Watch our handy video to find out more!

Explore RS Pro Digital Multimeters

Take a look at this handy video for an in-depth look at one of our RS Pro digital multimeters. With a wide range of features, multiple functions, and powerful testing capabilities, the benefits of choosing an RS Pro digital meter are clear to see.

Watch the video to learn more.

Digital multimeters are useful tools that are used daily across a broad spectrum of professional scenarios. They are widely available in various models and form factors.

Many new DMMs also provide a range of enhanced features and modes to cover an even broader array of electronics tasks. This also allows them to offer full compatibility with a greater number of electrical devices and components. Importantly, the ability to switch between AC and DC current measuring capabilities is largely standard these days.

Various types might also offer additional settings for diode and continuity test functions, often indicating the status of certain readings via an audible alarm. Depending on the exact model, further optional modes and advanced features might include the ability to test for capacitance and inductance on relevant electrical components.

Multimeters can be designed either as highly portable handheld devices, ideal for fieldwork and for accessing harder-to-reach circuits and machinery, or else built for semi-permanent installation on a work surface.

The latter type, known as bench meters or bench testers, tend to be bulkier and less easy to move around.
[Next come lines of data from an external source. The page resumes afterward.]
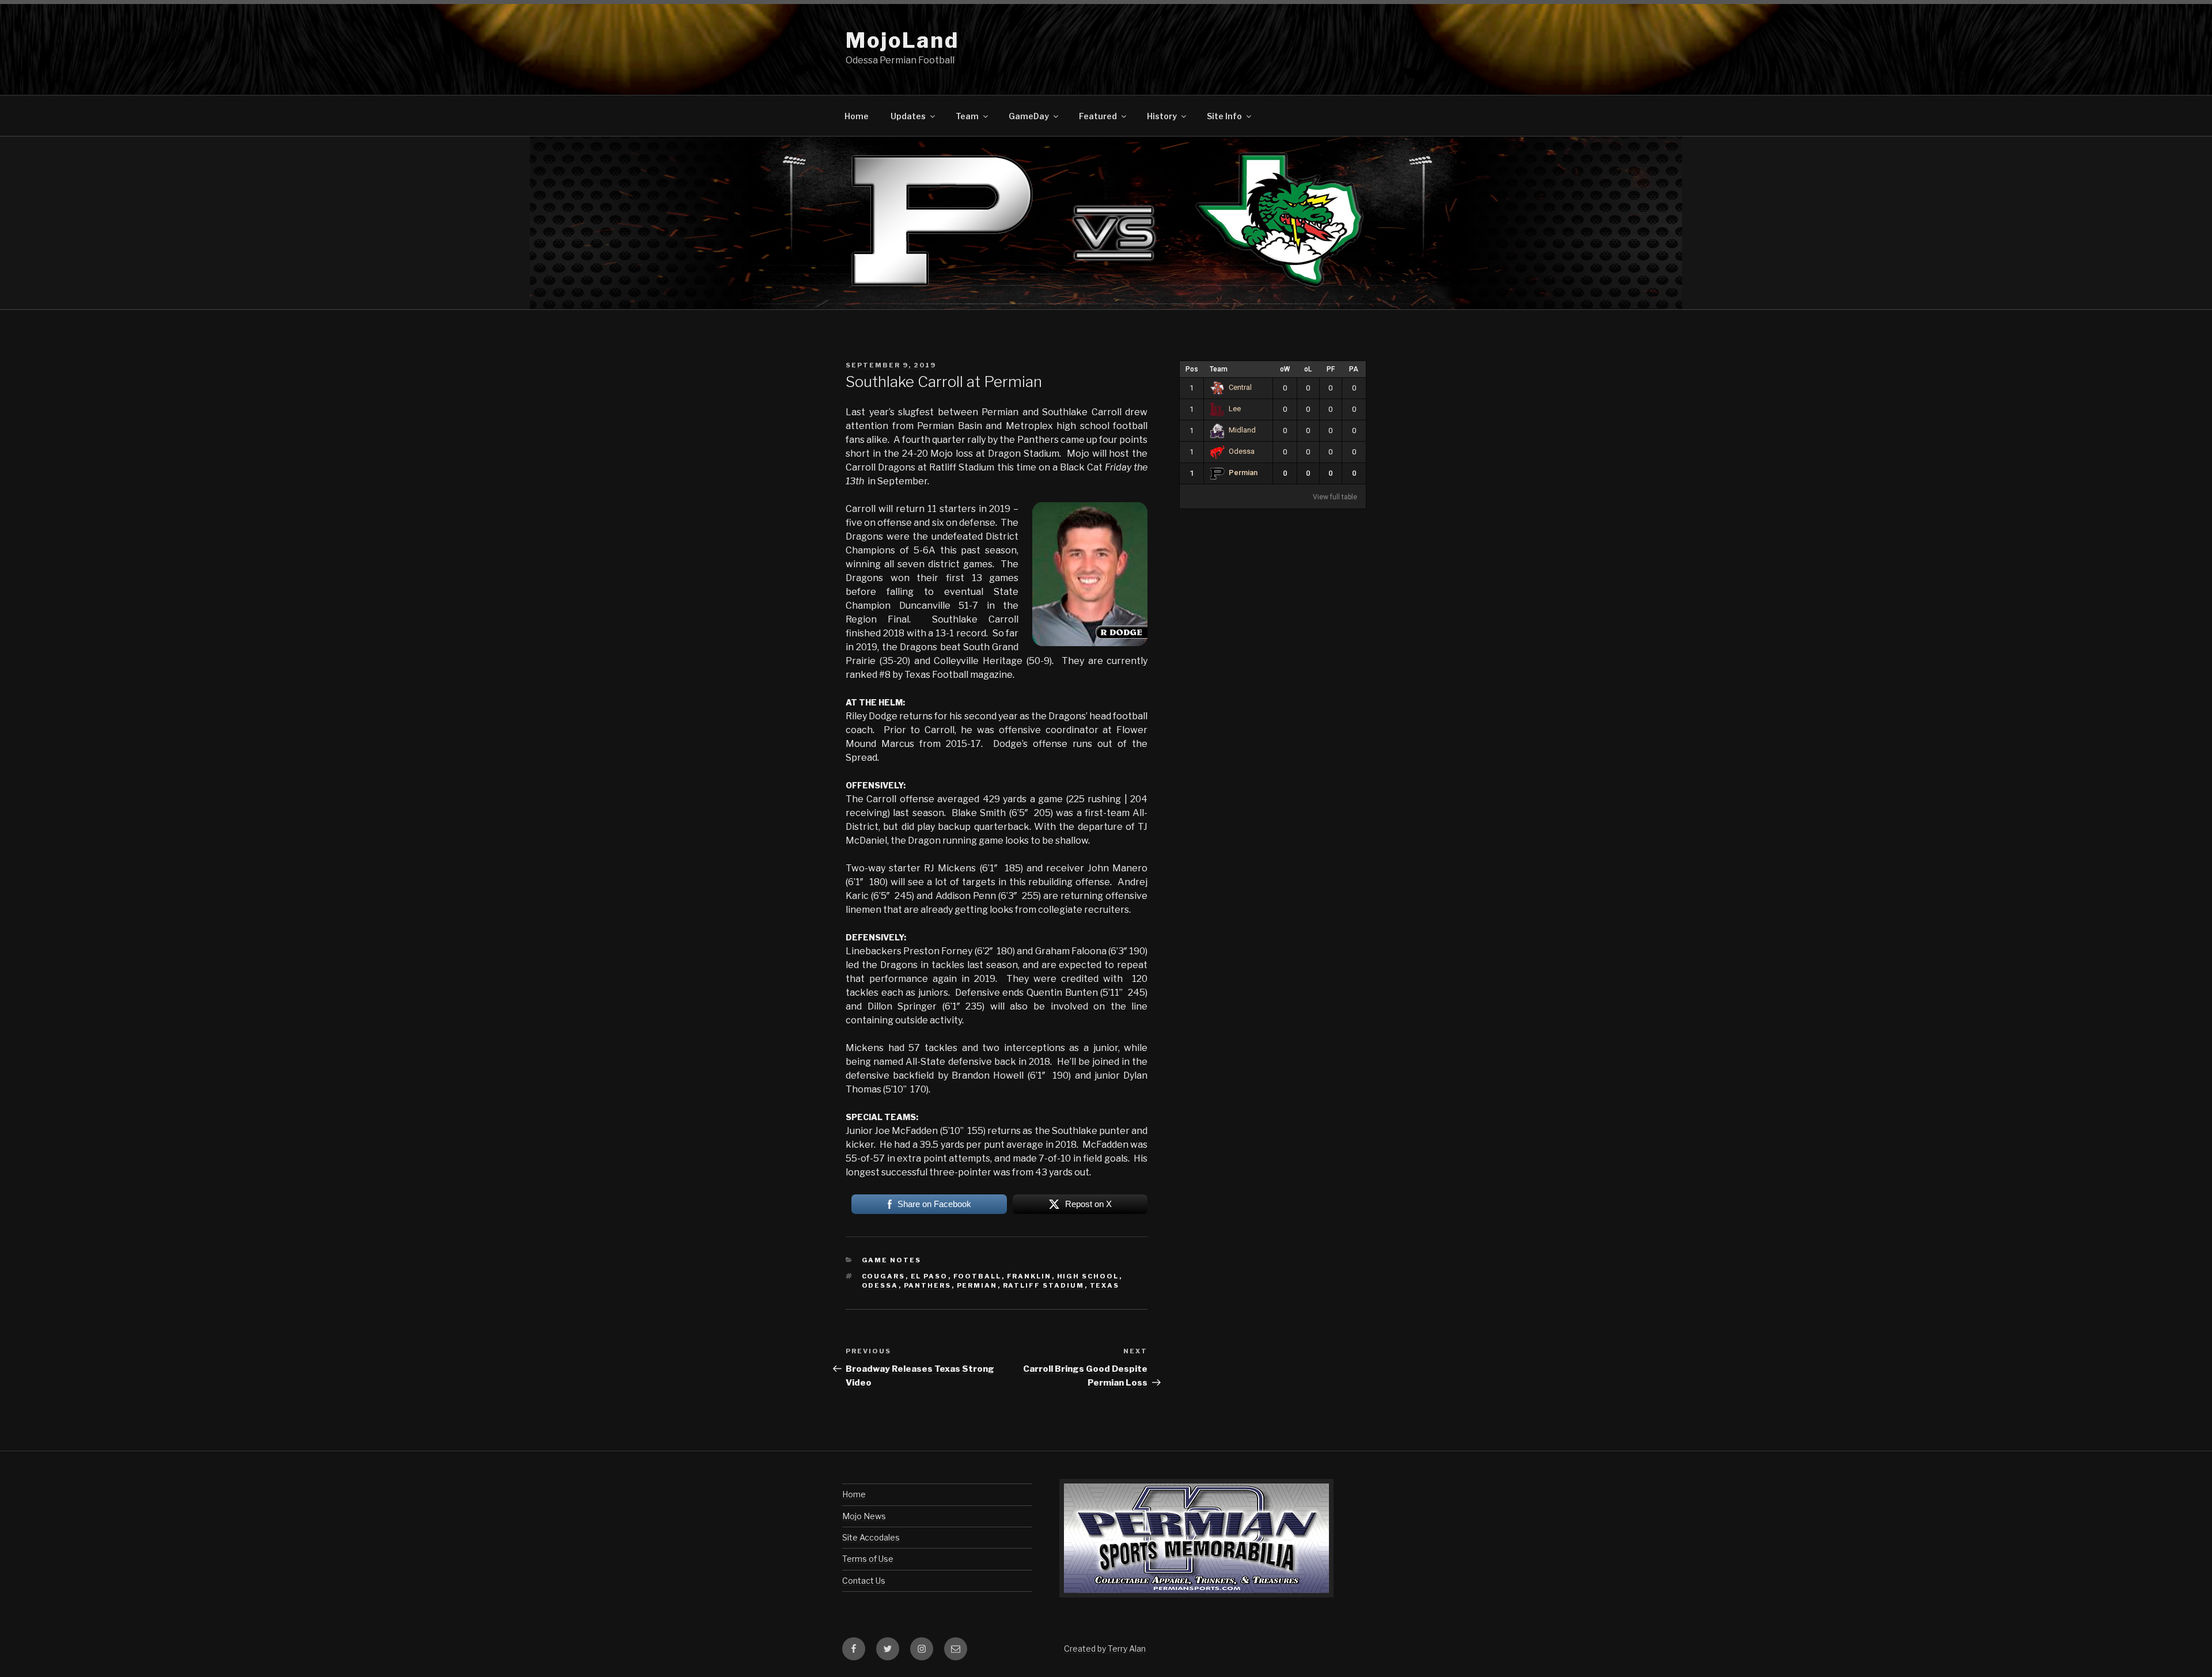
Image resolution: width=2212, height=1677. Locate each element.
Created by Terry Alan (1105, 1648)
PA (1353, 369)
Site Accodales (871, 1537)
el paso (929, 1276)
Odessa (1242, 451)
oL (1308, 369)
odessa (880, 1285)
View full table (1335, 497)
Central (1240, 387)
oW (1285, 369)
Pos (1191, 369)
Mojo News (864, 1516)
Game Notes (892, 1260)
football (977, 1276)
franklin (1029, 1276)
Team (1219, 369)
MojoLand (902, 40)
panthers (928, 1285)
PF (1331, 369)
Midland (1242, 430)
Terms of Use (867, 1559)
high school (1088, 1276)
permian (977, 1285)
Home (856, 116)
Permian (1243, 472)
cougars (884, 1276)
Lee (1235, 408)
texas (1105, 1285)
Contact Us (863, 1580)
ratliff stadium (1044, 1285)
However, they will typically offer a greater degree of accuracy and detail in their measurements and digital readout displays than their more lightweight handheld counterparts. The main difference between handheld and bench-top models tends to be in their maximum achievable accuracy. Broadly speaking, the smaller a device is, the less sensitive (and therefore pinpoint accurate) it will be overall. Bench multimeters typically also offer the ability to be remote-controlled and to make large numbers of measurements per second. These functions are often used in production test applications.

Spotlight: True-RMS Digital Multimeters

A true-RMS (TRMS) digital multimeter is a specific type of multimeter. RMS stands for root mean square, and these devices are often preferred to their standard counterparts. This is because true-RMS multimeters are the only type that can accurately measure both sinusoidal and non-sinusoidal AC waveforms.

RMS devices achieve this by calculating the equivalent DC current value of an AC waveform. Therefore, these sophisticated instruments can measure both types of waveforms to a high degree of accuracy. To put this into perspective, standard averaging multimeters may lose up to 40% accuracy when attempting to measure non-sinusoidal waveforms.

The potential for non-sinusoidal waves in circuits has increased significantly over recent years. This means that true-RMS has become a much greater necessity, and these types of multimeters have become more widely used. Some examples where measuring true-RMS could be useful include electronic ballasts, HVAC systems, variable-speed motor drives, and solid-state environments.

Analogue multimeters perform many of the same sorts of functions as their digital counterparts, but use traditional dials to zero in on voltage, current and resistance settings. While you can still buy analogue multimeters, you are more likely to use digital nowadays. As a result, analogue multimeters tend to be much less widely available than modern digital versions, which are generally more efficient, accurate and cost-effective.

Analogue meters can be useful on rapidly fluctuating circuits as the needle can be observed more easily than a rapidly changing digital display. In addition, analogue meters tend to have a lower input impedance (DMMs are typically 10 Megohms) which is useful for measuring voltages in certain types of circuits. Although, digital multimeters help to address these needs. Some offer an analogue bar graph to simulate an analogue dial. Certain models also include a low impedance (low Z) mode to reduce the possibility of false readings due to ghost voltages and improve the accuracy of measurements.